--- Start of Dataset records ---

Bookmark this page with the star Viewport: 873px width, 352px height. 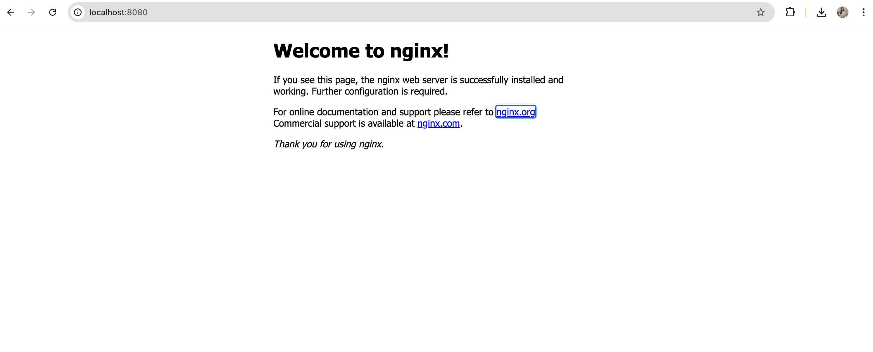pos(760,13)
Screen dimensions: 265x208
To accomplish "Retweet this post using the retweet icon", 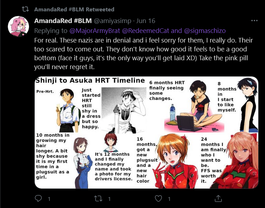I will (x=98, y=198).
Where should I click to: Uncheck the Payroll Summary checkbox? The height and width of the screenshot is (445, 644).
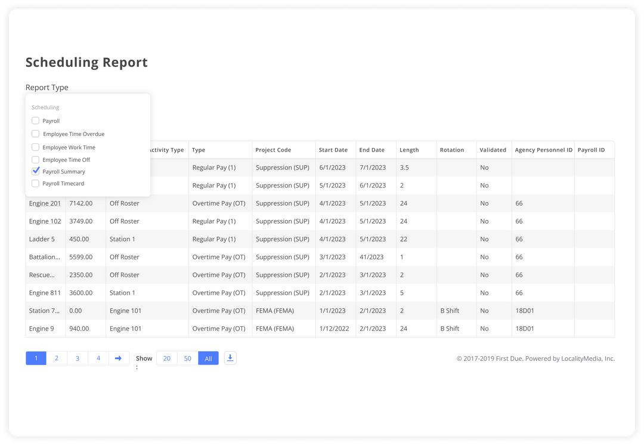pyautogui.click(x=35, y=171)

--- End of Dataset records ---

* Problem to solve *
Rewrite the items from the line containing "Where should I" through the last item, both included, swapping "Payroll Summary" for "Expense Report" and leaving all else unchanged. Omit the pictures from your answer.

* Exercise output *
Where should I click to: Uncheck the Expense Report checkbox? The height and width of the screenshot is (445, 644).
pyautogui.click(x=35, y=171)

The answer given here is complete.